If it is a location that you have never been to before, it is especially important to get there before the sun goes down. This allows you to get the lay of the land, and think about the various potential subjects and compositions you might choose.
It also can be a serious safety concern to arrive somewhere for the very first time in the dark, especially in areas with rocky terrain, canyons, rivers, waterfalls, or basically anything that could injure or kill you if you were to merely trip and fall. (And believe me, nothing ruins your day like walking into a barbed wire fence that you didn’t see in the dark!) Having a flashlight or a headlamp is a must, of course, but it still helps immensely if you’ve had a chance to look around during the day.
Then, once you’ve looked around and considered your potential nightscape compositions, you can either set your camera up right then and there and simply wait for night to fall, or if you’re more experienced you can commit these notes to memory (or snap a test image) and then go photograph the sunset somewhere else for a while, and return to your nightscape composition later as the stars begin to come out.
#3 Review Your Images with an Empty Mind
Before you move on to your next potential composition or location, take a minute to clear your mind. Look around and soak in the scene one more time, relax a little bit (even if being alone outdoors in the dark gives you the creeps!)… and then take one more look at the image you just created – and try to do it with a blank, fresh mind.
You must disconnect from any excitement (or anxiety) you may be feeling at the time. Say, for example, you can see the landscape with your own eyes, illuminated by a low crescent, and the scene is breathtaking. You’re going to experience the feeling of being thrilled to even be there, and that feeling can cause you to think the images on the back of your camera are much more perfect and breathtaking than they actually are. In reality, the image could really use a few small tweaks in order to be truly stunning.

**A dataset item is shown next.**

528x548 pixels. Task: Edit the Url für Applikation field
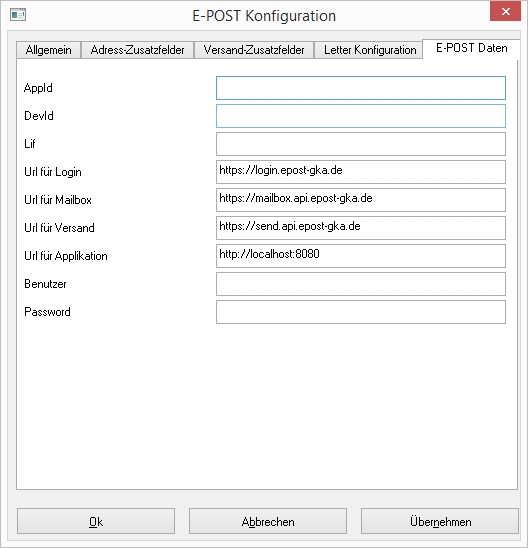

Conversely, if you’re feeling anxious about being all alone in the dark then you might not notice small creative or technical blunders on the back of your camera. Don’t be too hasty to move on.
So, take the time you need. Relax, clear your mind, and then review your images one more time before moving off. Getting into the habit of doing this sounds like one of the most obvious tips that even many beginners wouldn’t need to worry about. However, I’ve been photographing nightscapes for about 15 years, and I still make small mistakes that could’ve been avoided had I just slowed down a little bit!
#4 Collect Notes and Feedback for Your Next Adventure
The last thing you can do, either while you’re back at camp for the night or at home on your computer after the adventure is over, is to “finish your homework”. Make some notes for your next shooting opportunity, whether that next opportunity is to come the very next night, or the following month.
I like to categorise my notes into two different lists: creative and technical. On the one hand, it is useful to have a simple checklist on your phone, or on an actual notepad, that includes things like “check histogram, check focus, check zoom, check tripod legs, check ballhead…” On the other hand, it is also useful to have specific notes about the location itself, such as to watch this-or-that edge of the frame so you don’t cut off a part of the lake / mountain / tree you want to include in your composition.
Again, this tip may seem very elementary to some photographers, especially those who have an amazing work ethic to begin with. However, all I can say is that sleep-deprivation can really take its toll during a multi-day photography adventure, if you’re an avid nightscape photographer. When it’s the third or fourth night in a row that you’ve stayed up until 3:00 or 4:00 AM, you’ll definitely be glad you began these four good habits of nightscape photography!